Whether you choose to be listed under Manicures, Pedicures, Fingernails, Beauty Salons, or all, get listed. It also doesn’t hurt to put your salon in more than one book. Tricia says “It’s expensive, but we advertise in two books because it’s considered essential.”

Advertising Ineffectively

Are you adequately advertising your salon? Although being close to a supermarket can get you plenty of walk-in clients, it doesn’t follow that advertising on the back of grocery receipts will bring you business, according to several salon owners we spoke with. Caruso-Jollette says that idea was a total failure. “Salespeople called wanting us to try advertising on the grocery bills. Well, we did, and we got almost no response at all.”

Dennison agrees: “We spent a lot of money to be on supermarket receipts, and we only got one client from it. Plus, the company that sold them was flaky.”

Dennison advertises her salon’s services in a local church newsletter.

“That brings in many clients.” Caruso-Jollette advertises yearly in local bridal magazines. “Bridal advertising always works. Brides want us to put together different deals and packages, and they don’t say no to expensive services,” she says.

Tricia at Happy Beauty Salon in Carle Place, N.Y., says, “We tried coupons and mailers, but some clients received them and others didn’t. We’re in a shopping center, so in-house specials work well. Walk-bys see our promotional signs and come in.”

Being Computer-Phobic

Don’t forget the power of the computer. Burge says, “When we had six salons back in the 1960s, we put large weekly ads in the local papers, which was expensive. But now we don’t have to. We use our database.” Burge says every new client goes in his computer database. Then he does mailings promoting specials and crossover services. 

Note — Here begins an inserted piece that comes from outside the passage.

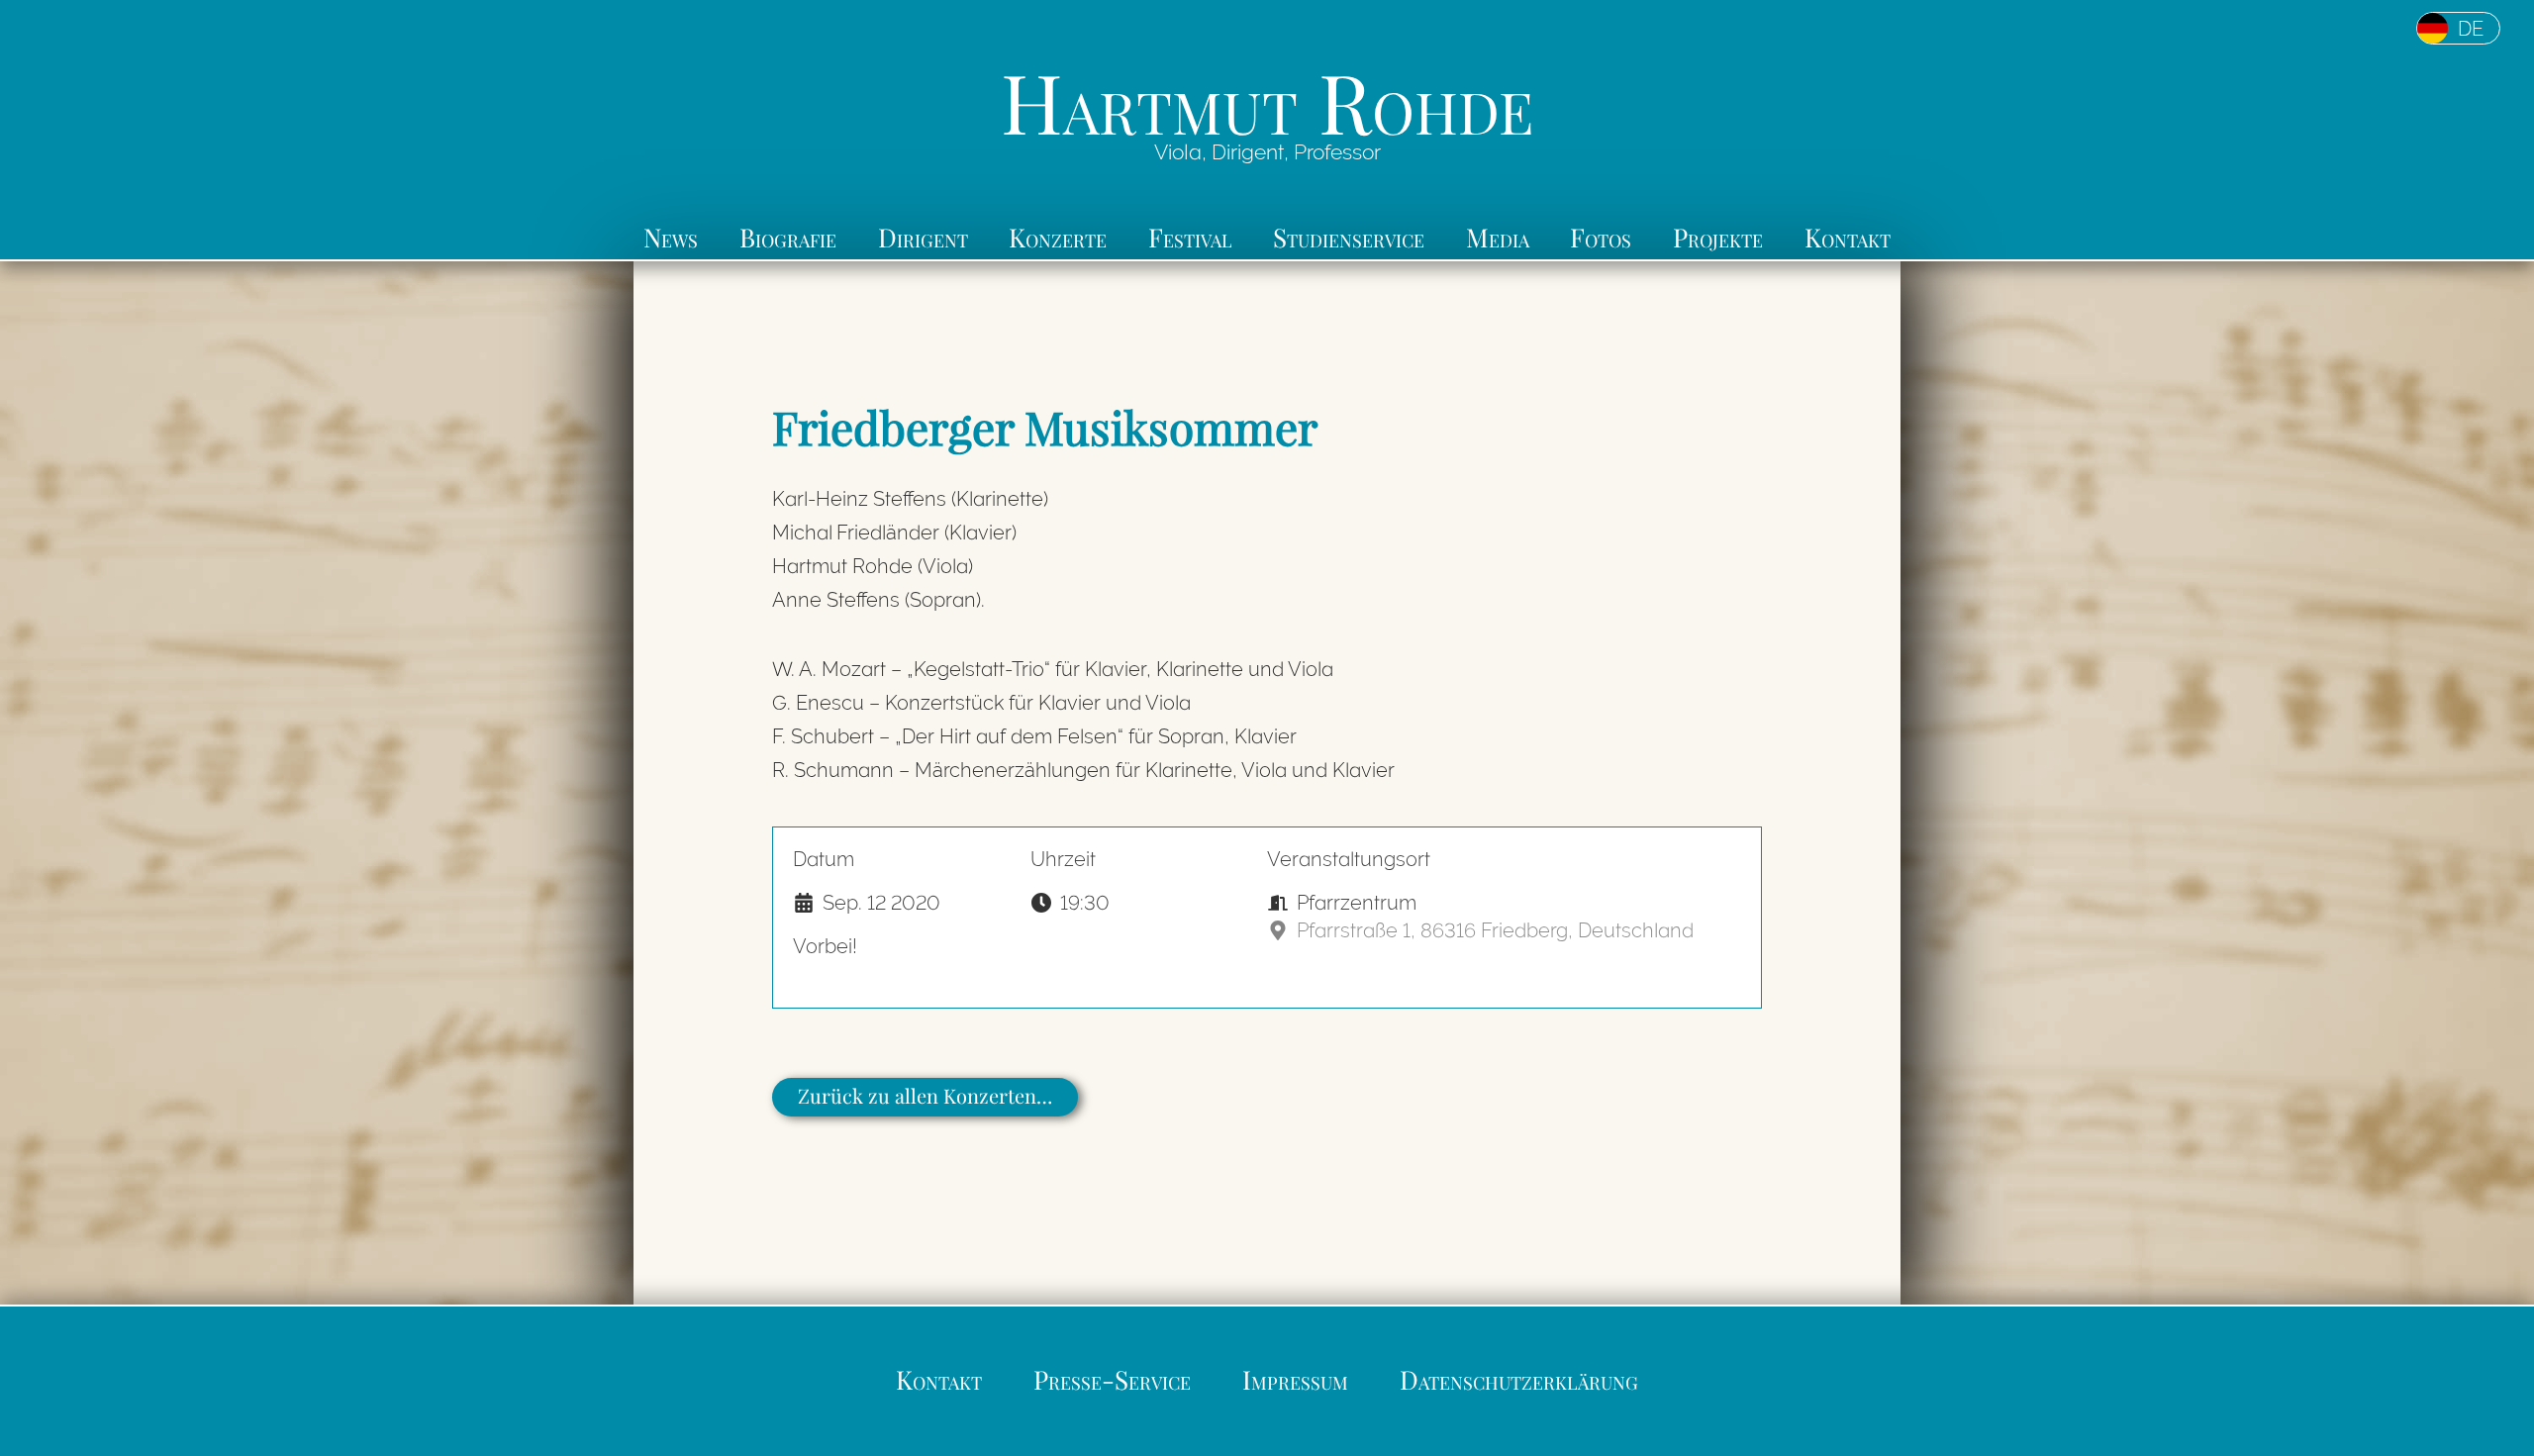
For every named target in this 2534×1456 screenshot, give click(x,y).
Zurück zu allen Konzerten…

“If a person comes in for a manicure or pedicure, we mail her an invitation to try our facialist,” he says.

Fanelli encourages every salon owner to become computerized. He does what he calls “service sampling.”

“For example, every client who receives hair services but not nail services gets a code in the database. Then everyone with that code gets a mailer offering either a free nail service or a discount on one.”

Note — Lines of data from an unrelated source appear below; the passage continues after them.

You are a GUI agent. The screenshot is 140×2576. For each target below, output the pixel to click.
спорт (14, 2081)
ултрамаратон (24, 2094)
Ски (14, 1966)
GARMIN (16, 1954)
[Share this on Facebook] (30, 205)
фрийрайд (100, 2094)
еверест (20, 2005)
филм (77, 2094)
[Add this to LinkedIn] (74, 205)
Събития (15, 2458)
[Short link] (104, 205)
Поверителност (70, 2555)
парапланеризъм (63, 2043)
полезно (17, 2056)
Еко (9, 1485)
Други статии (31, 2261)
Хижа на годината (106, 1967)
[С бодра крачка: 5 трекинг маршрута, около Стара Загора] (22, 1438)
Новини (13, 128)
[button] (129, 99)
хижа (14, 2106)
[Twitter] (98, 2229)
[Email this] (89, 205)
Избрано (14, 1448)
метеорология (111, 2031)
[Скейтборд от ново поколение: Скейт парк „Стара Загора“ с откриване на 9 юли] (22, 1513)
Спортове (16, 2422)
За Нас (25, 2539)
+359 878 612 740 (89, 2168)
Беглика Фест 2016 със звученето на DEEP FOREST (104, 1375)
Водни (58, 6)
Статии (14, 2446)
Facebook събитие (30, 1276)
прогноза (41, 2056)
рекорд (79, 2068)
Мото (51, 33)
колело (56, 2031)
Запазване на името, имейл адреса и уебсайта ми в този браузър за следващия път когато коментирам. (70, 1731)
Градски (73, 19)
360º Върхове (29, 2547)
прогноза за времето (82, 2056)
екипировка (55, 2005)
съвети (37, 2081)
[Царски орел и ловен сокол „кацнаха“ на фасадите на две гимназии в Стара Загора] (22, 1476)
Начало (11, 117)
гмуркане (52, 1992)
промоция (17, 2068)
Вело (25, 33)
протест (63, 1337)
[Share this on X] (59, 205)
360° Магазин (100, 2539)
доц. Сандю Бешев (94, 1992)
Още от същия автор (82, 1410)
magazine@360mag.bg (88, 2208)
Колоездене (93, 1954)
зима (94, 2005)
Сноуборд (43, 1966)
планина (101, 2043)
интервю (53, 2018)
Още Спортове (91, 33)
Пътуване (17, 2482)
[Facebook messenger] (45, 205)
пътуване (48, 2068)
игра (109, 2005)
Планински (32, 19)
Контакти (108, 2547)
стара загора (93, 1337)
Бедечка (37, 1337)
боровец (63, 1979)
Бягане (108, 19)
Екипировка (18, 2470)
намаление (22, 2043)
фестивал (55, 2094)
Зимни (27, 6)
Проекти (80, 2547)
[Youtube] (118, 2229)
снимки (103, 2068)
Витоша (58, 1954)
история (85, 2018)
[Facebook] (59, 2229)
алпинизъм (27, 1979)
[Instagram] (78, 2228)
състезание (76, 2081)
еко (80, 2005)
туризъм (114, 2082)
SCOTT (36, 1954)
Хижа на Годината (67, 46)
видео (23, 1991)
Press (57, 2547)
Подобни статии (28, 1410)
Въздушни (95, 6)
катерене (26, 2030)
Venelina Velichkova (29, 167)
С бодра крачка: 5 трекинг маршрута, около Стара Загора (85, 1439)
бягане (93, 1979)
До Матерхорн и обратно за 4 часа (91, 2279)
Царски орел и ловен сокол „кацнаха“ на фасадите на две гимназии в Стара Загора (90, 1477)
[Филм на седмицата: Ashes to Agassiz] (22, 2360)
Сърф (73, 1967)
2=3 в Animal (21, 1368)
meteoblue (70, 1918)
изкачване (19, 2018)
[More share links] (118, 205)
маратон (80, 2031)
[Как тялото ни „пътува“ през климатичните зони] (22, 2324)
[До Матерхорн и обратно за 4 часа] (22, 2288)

Turning a Deaf Ear on Employees

Your employees are valuable. You probably worked hard to get them, so take steps to keep them. Bell advises to “Address problems as soon as they come up. An employee came to me expressing a problem with another employee. I told her that the other employee wasn’t so bad, thinking the problem would go away. It didn’t.” If you ignore a small problem, it can become a big problem, she warns.

Cetta Mastronardi, owner of Cetta Boutique Ltd. in Port Jefferson, N.Y., advises that keeping the relationship between management and staff clear makes things a lot easier in the salon. She didn’t spell out the rules and regulations in the beginning, which caused friction.

“Take a little thing like who cleans up the salon after work. The senior workers felt like they didn’t have to do it so the younger ones did all the cleanup, and then they resented it.”

You have to make things comfortable for the employee, because even though you pay the rent – and pay for advertising and everything else – the technician feels she is still doing all the work.

"If she leaves, she takes her clients with her,” says Mastronardi.

Keeping your employees happy not only helps keep them, it can pay off in additional ways. Fanelli sees his company as a unified system; creative input and working together for a common goal are encouraged. He says his turnover is extremely low, partly because of this. What’s more, his employees have come up with fresh ideas.

Fanelli’s salon has a planning group made up of a cross section of his employees who brainstorm marketing and promotional ideas. “I encourage input from employees,” he says. One of the ideas the planning group come up with, Fanelli says, was “Theme Day, a day of entertainment and fun.” Everyone participates – clients as well as technicians – wearing costumes that fit in with the theme. According to him, the best promotions are those that let everyone, the technicians, the clients, and the owner, win.

Thinking of your salon as a business, hiring top-quality technicians, encouraging teamwork, and letting the community know who you are and where you are, are ways you can make your salon succeed – to the point where maybe you’ll one day be one of the top salons in the nation.